In Stage III, tsftemplate makes use of existing tools and GitHub capabilities to tie together a simple release pipeline which offers all of the above capabilities:

  • The TSF tool itself is capable of scoring the status of the projects TSF graph, and publish a quality report that is ready to be served as a mkdocs website.
  • All the statement breakdown and evidence linking work is happening as part of the continuous project development work (compare Stage II).
  • TSF trudag comes with a plugin concept for adding custom evidence report renderers; tsftemplate uses this showcase integration of OpenFastTrace (OFT)-managed requirements, and how such requirement traces could become part of the quality report evidence.
  • (trudag also provides the concept of evidence validation (again based on a plugin API); at the moment tsftemplate does not yet make us of that feature.)
  • Generated quality data can be used as parts of dashboards or similar visualization - tsftemplate uses the shields.io API to include last release's TSF score and report link at the top of the project README (this file).
  • The trudag-generated quality report is embedded in a Material-for-mkdocs website, and served via GitHub pages - all automated as part of the tsftemplate release workflow.

Stage III - Workflow

  1. Simply include tsflink evidence collection/linking GitHub action in release workflow (or any workflow that should generate quality documentation).

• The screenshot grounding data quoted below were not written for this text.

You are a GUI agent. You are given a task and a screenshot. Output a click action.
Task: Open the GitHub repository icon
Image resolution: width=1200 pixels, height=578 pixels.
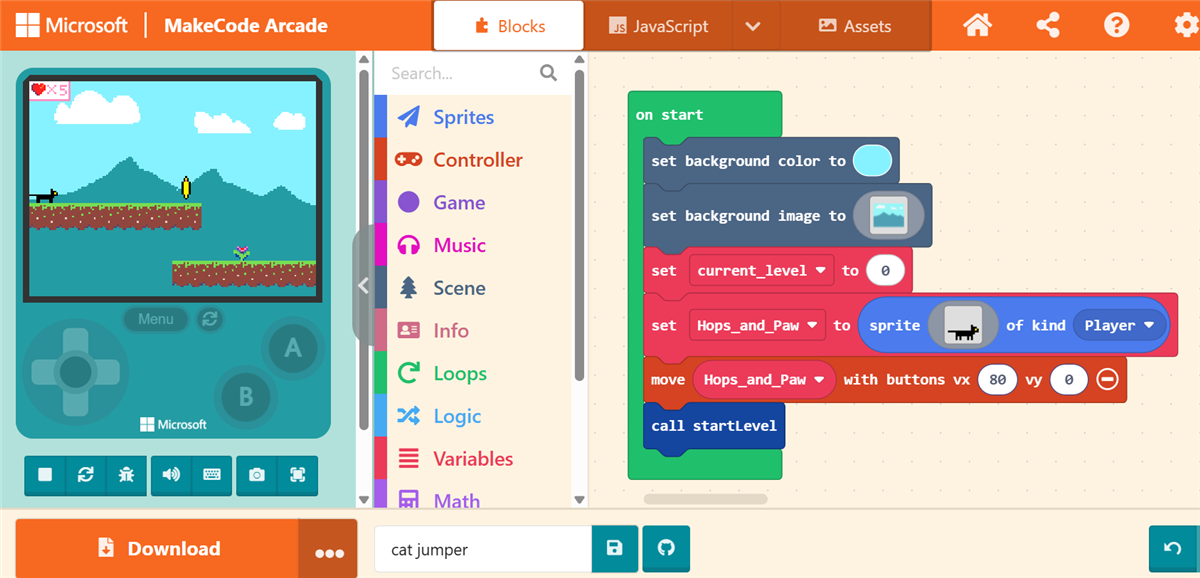[666, 548]
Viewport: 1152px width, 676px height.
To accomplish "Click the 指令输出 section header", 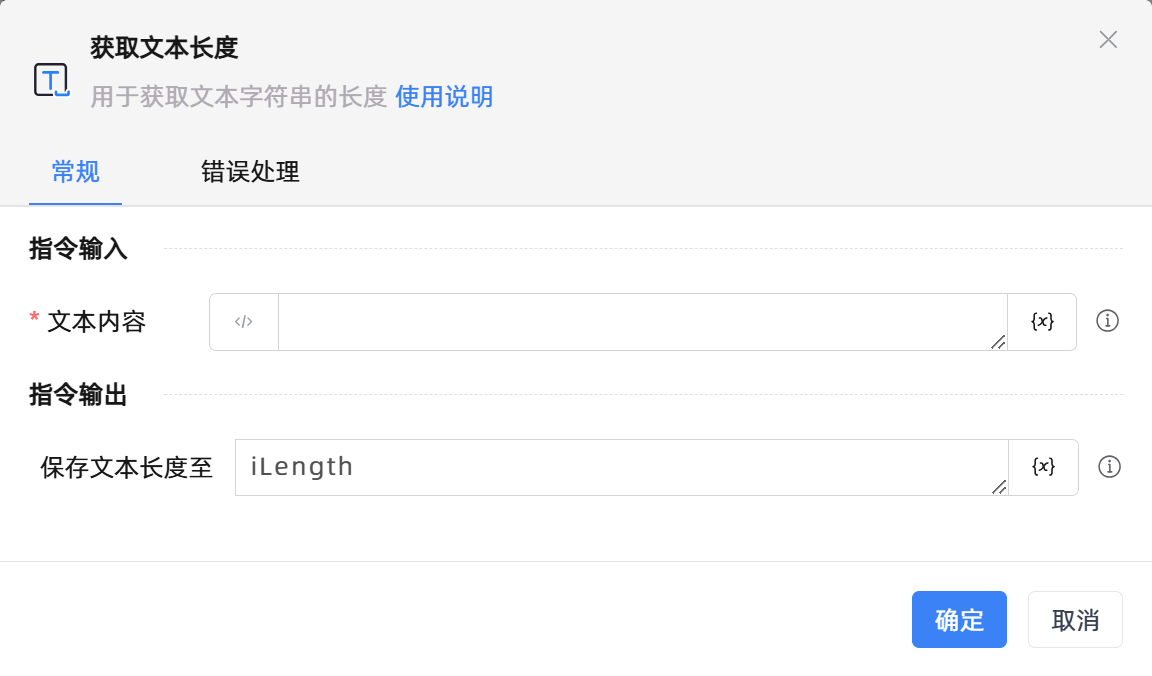I will (x=79, y=395).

  2. tsflink will invoke trudag publish for TSF report generation; this publication run utilizes evidence renderer plugins provided by tsftemplate.
  3. The tsftemplate release workflow stores the generated report as part of the release artifacts, and deploys the new mkdocs page via GitHub pages.

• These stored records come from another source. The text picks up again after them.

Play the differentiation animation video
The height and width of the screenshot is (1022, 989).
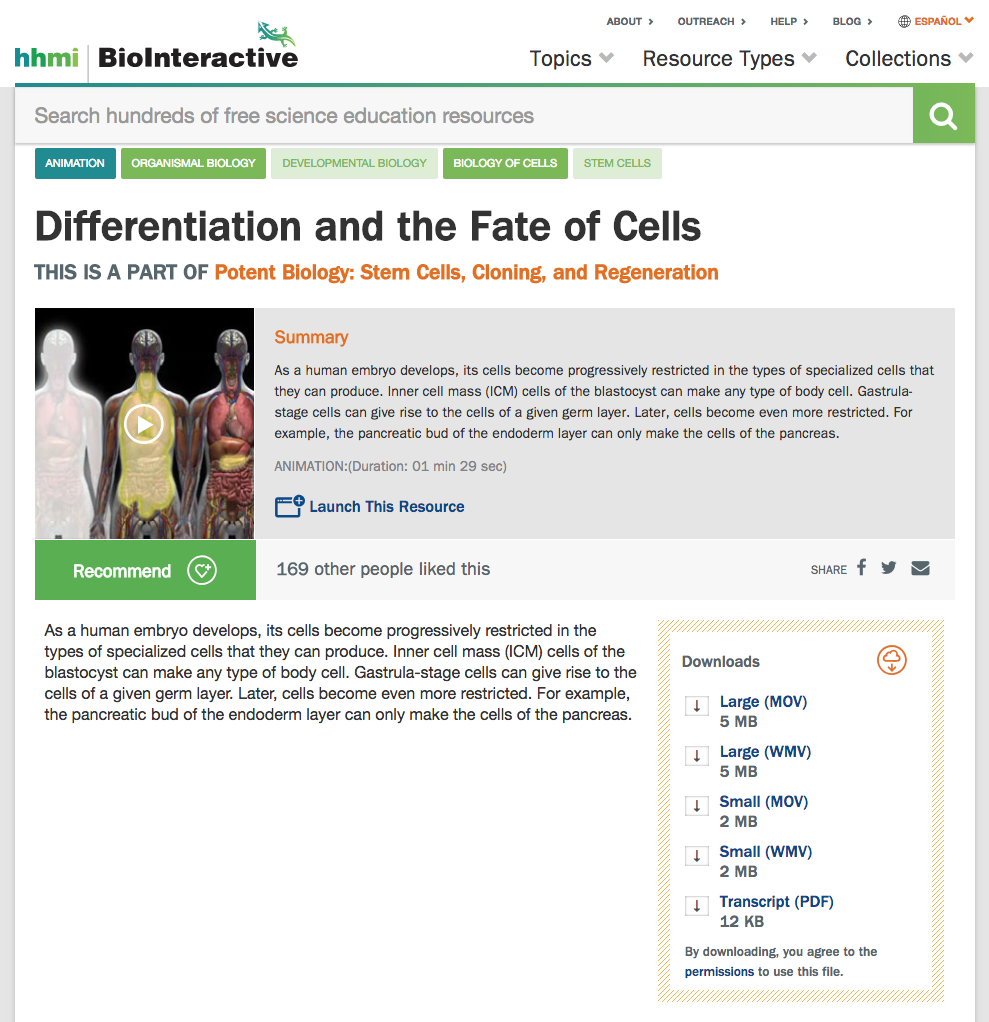click(144, 423)
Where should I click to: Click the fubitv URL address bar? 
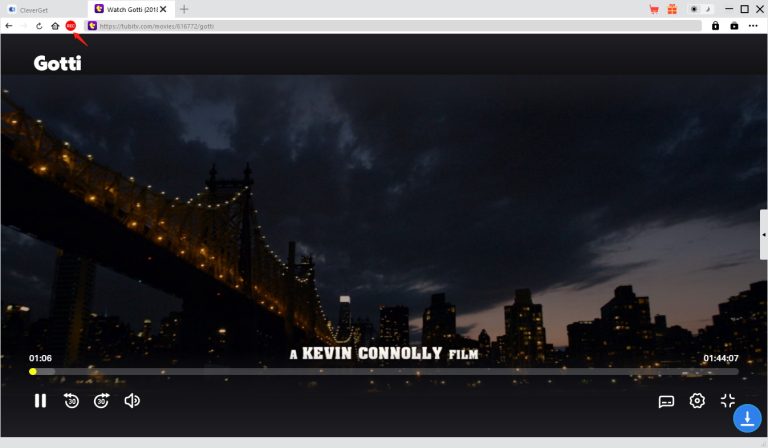pyautogui.click(x=400, y=26)
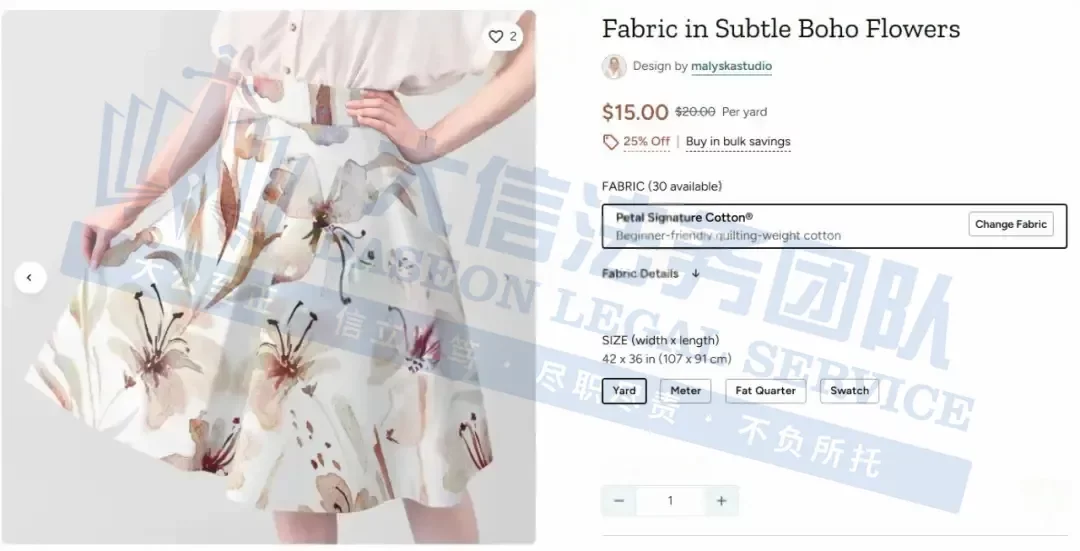Click the favorites count number 2

click(x=512, y=37)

  • .dotstop_extensions/references.py: this is Python code providing the custom evidence report-renderers used by tsftemplate (e.g. the OFT renderer)
  • .github/actions/run-oft/: Wrapper for running the OpenFastTrace tool, for convenience and improved clarity of the release workflow.
  • .github/workflows/release.yaml: the tsftemplate release workflow, runs OpenFastTrace to get a complete requirements trace, uses tsffer to tidy up tsffer artifacts from across all possible pipeline jobs and steps, tsflink to invoke TSF graph scoring and report publication.
  • .github/workflows/docs.yaml: build mkdocs site including TSF report, and publish to GH pages.
  • mkdocs/: configuration and assets related to the mkdocs project/TSF website.
  • .env.oft: provide some configuration for the OpenFastTrace reporting tool.
  • mkdocs.yaml: mkdocs configuration.